WHAT IS REQUIRED.
Once you find the line with "Task: Click the Z-score value -4.91 (99.74%)" in the entries below, print it and each line after it up to and including the line with "Viewport: 600px width, 600px", exactly, without pictures.

GIVEN DATA.
# # # # #
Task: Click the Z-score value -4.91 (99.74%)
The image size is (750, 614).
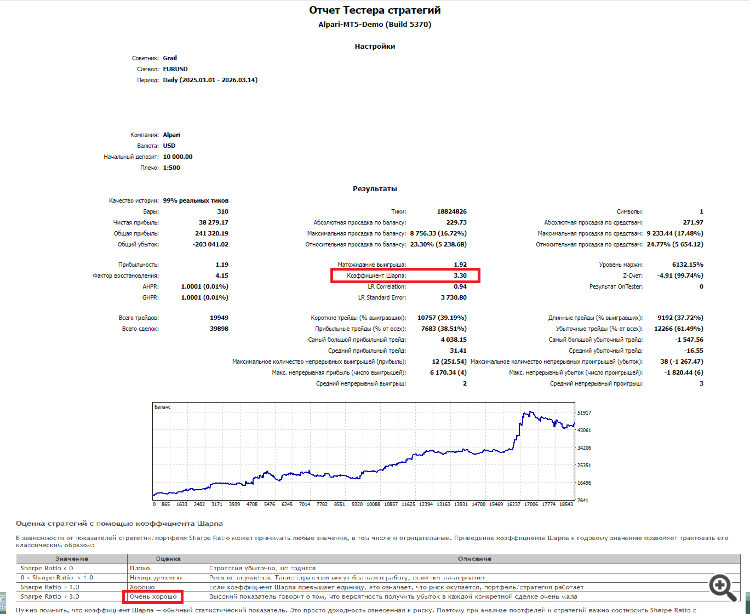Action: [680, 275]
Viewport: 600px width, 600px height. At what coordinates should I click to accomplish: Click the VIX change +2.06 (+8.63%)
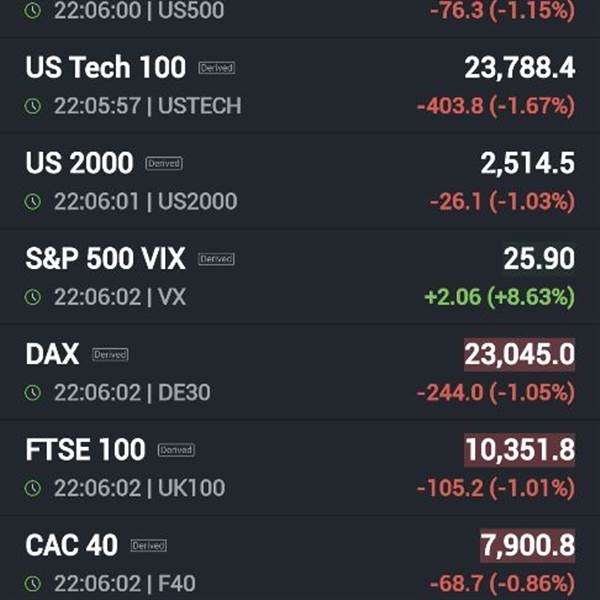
# # # # #
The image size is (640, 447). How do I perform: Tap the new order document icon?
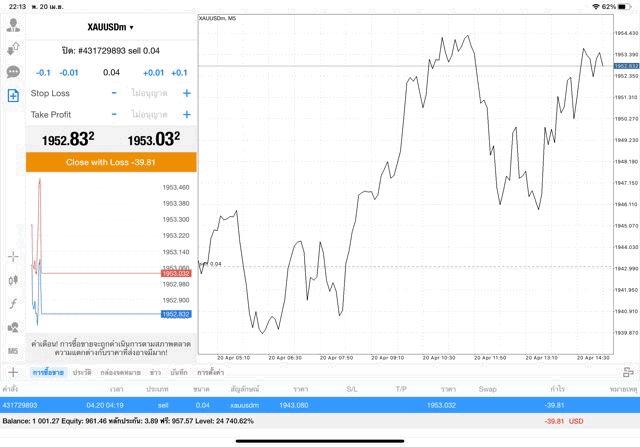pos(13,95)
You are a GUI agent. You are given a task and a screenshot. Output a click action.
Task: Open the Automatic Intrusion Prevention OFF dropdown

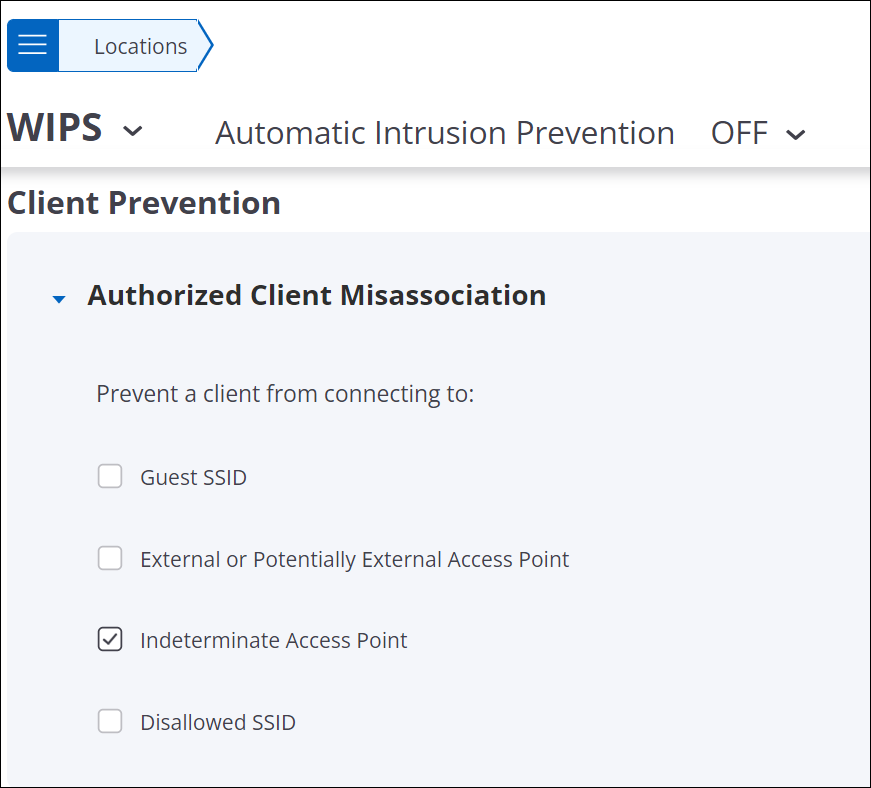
# # # # #
SOLVED EXERCISE.
Task: Click the Z-score value -4.91 (99.74%)
The image size is (750, 614).
Action: [680, 275]
Viewport: 600px width, 600px height. At what coordinates should I click to accomplish: Click the VIX change +2.06 (+8.63%)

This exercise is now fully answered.